B. La validation de l’organisation des soins et de l’assistance quotidienne
Le juge des référés examine scrupuleusement les modalités concrètes de prise en charge du requérant pour écarter tout grief de traitement indigne. L’instruction révèle que l’intéressé bénéficie des soins quotidiens d’un aide-soignant rattaché à un centre hospitalier pour sa toilette et son lever. Le Conseil d’État relève que l’état physique du détenu n’est pas « compatible avec la prise de douches », justifiant ainsi le recours aux toilettes quotidiennes. L’administration emploie également un codétenu formé pour assister le requérant dans la satisfaction de ses besoins élémentaires en dehors des heures médicales. Les craintes exprimées concernant la présence de cet auxiliaire sont écartées faute d’éléments probants, d’autant qu’un agent pénitentiaire surveille systématiquement ces interventions. La haute juridiction considère que ces mesures suffisent à prévenir toute atteinte grave aux droits fondamentaux du demandeur malgré sa situation de handicap.
II. Le contrôle restreint du juge des référés sur la légalité des mesures de détention
A. L’exigence d’une atteinte grave et manifestement illégale
L’annulation de l’ordonnance de première instance souligne la sévérité du contrôle exercé par le juge du référé-liberté sur les allégations de mauvais traitements. Pour prescrire des mesures de sauvegarde, le juge doit constater une carence administrative créant un danger manifeste pour la vie ou la dignité humaine. En l’espèce, les éléments produits par le ministre de la justice démontrent que l’administration n’est pas restée inerte face aux besoins du détenu. Le juge des référés estime que les griefs relatifs à l’absence de vêtements décents ou à l’insuffisance des soins ne sont pas étayés par l’instruction. « Dans ces conditions », le ministre est fondé à soutenir que le premier juge a erronément retenu l’existence d’une atteinte manifestement illégale.
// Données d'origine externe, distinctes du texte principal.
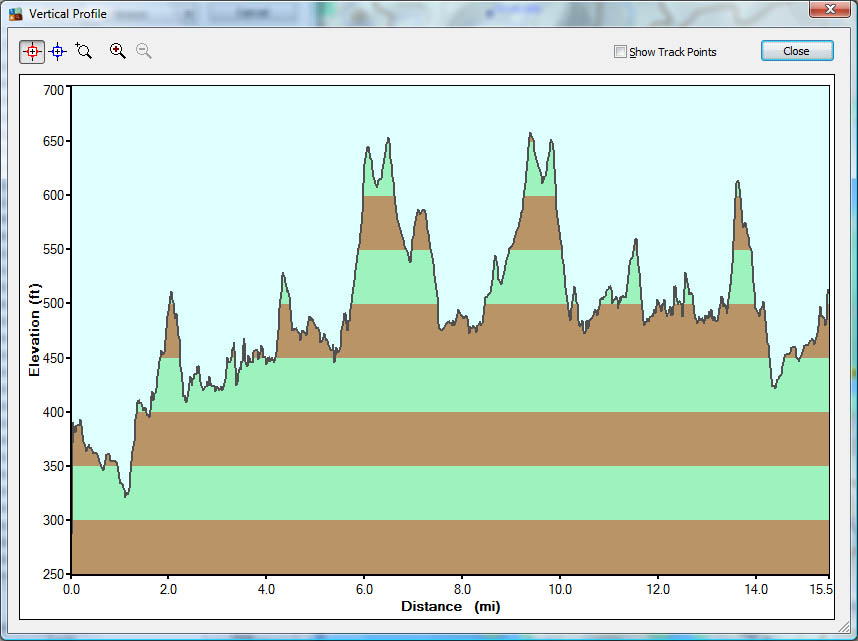
Task: Click the 15.5 tick on distance axis
Action: 821,590
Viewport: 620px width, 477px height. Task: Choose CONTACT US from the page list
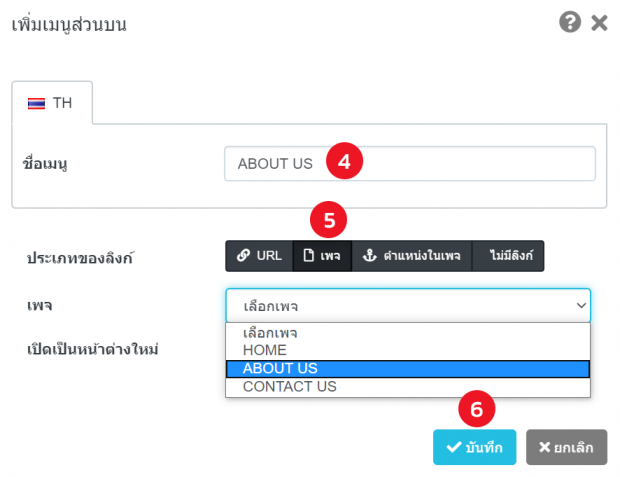coord(290,386)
La décision rappelle que l’intervention juridictionnelle urgente suppose une rupture flagrante avec les obligations de service public qui n’est pas caractérisée ici.
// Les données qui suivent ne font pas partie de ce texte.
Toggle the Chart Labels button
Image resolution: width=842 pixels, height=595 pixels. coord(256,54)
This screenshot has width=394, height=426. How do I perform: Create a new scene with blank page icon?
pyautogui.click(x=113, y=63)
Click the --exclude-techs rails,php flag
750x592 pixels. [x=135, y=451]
B. La portée d’une décision d’espèce ancrée dans la réalité probatoire
Cette ordonnance constitue une décision d’espèce dont la portée est étroitement liée à l’appréciation des faits et des pièces fournies par les parties. Le Conseil d’État rejette également l’appel incident concernant la présence de nuisibles en s’appuyant sur les interventions régulières d’une société de désinsectisation. L’absence d’éléments nouveaux apportés en appel par le requérant condamne ses prétentions tendant à obtenir des mesures d’extermination spécifiques dans sa cellule. La solution confirme que la protection contre les traitements dégradants ne peut conduire à des injonctions dépourvues de fondement matériel solide et vérifiable. Le juge refuse ainsi de se substituer à l’administration lorsque celle-ci justifie de l’exécution diligente de ses missions sanitaires et de maintenance préventive. Cette position équilibrée protège l’autorité administrative contre des recours abusifs tout en maintenant une vigilance théorique sur la vulnérabilité extrême de certains détenus.